WHAT YOU HAVE TO DO:
Count the lines of the material below that contain the string "resolution", treating uppercase and lowercase as different. Give only the number.

(Dataset excerpt)

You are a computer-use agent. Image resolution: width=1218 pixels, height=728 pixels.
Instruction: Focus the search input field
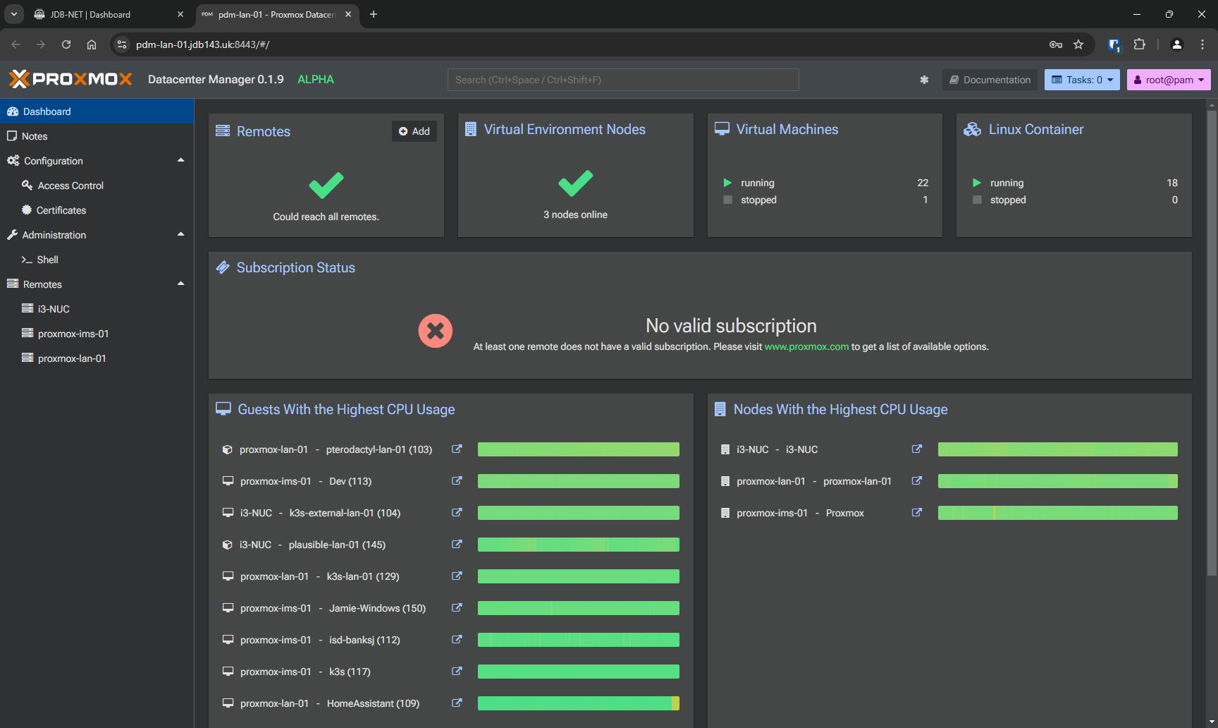623,80
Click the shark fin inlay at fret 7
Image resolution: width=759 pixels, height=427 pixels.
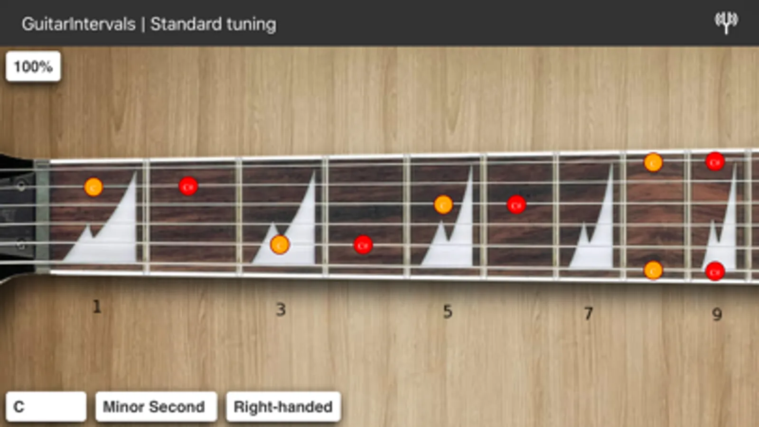pos(591,218)
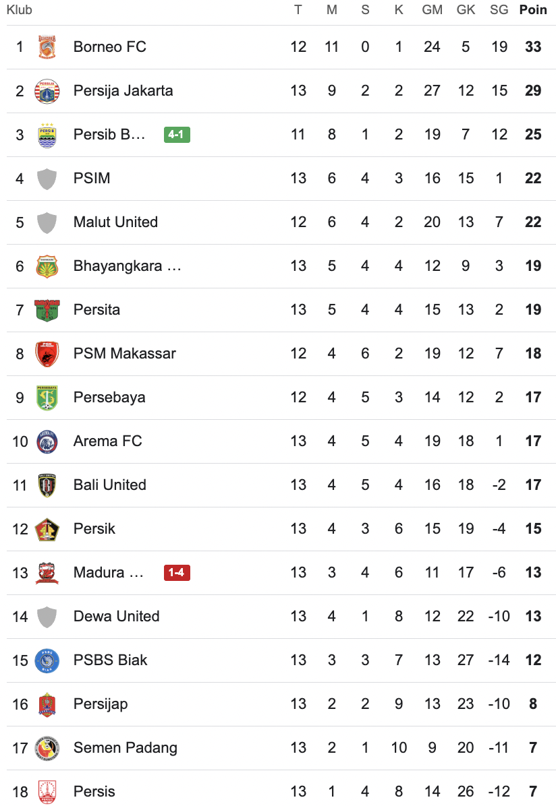Click the Poin column header
The height and width of the screenshot is (806, 556).
click(533, 10)
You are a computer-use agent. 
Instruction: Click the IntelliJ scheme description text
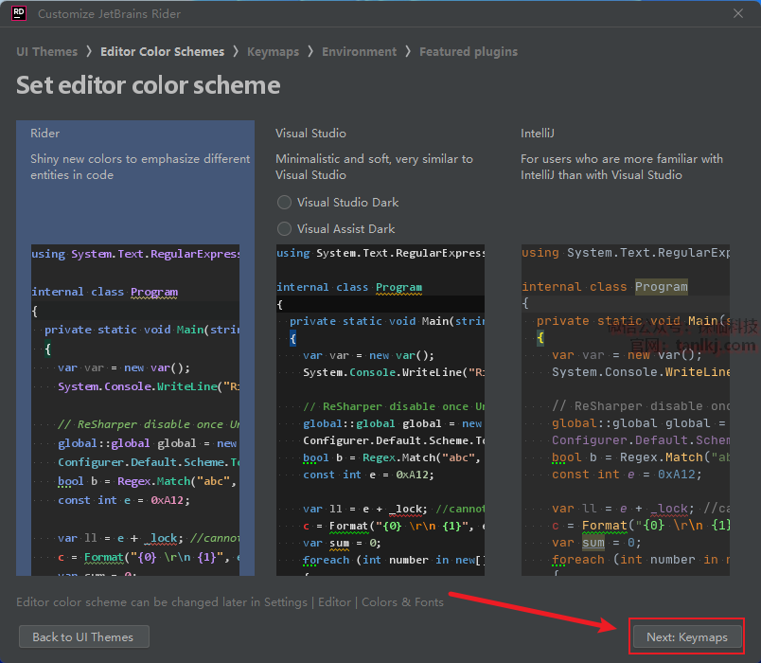621,167
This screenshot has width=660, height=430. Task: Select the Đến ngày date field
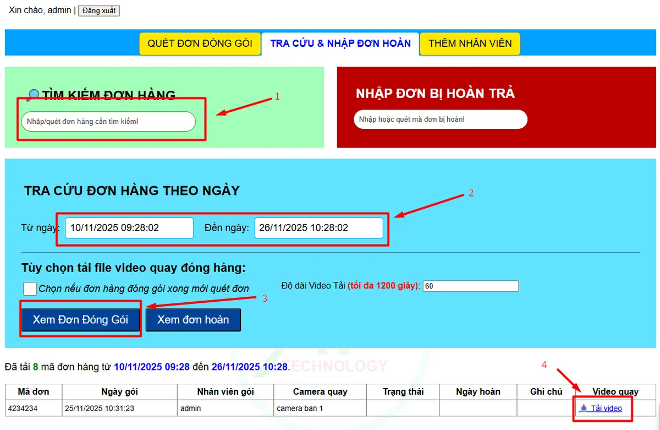coord(319,227)
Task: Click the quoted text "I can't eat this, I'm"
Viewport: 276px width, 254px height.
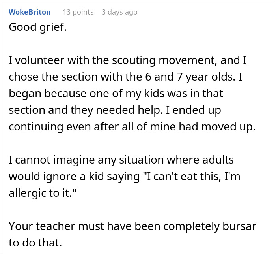Action: [x=192, y=177]
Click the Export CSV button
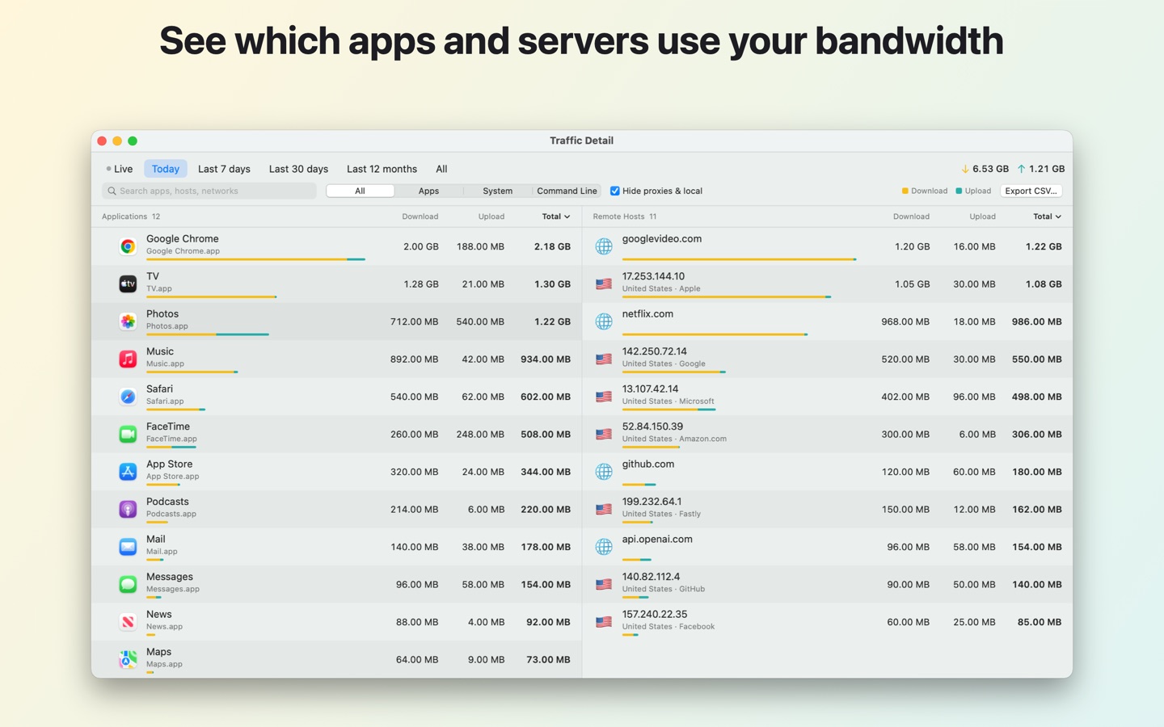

RESULT OF THE EXERCISE:
2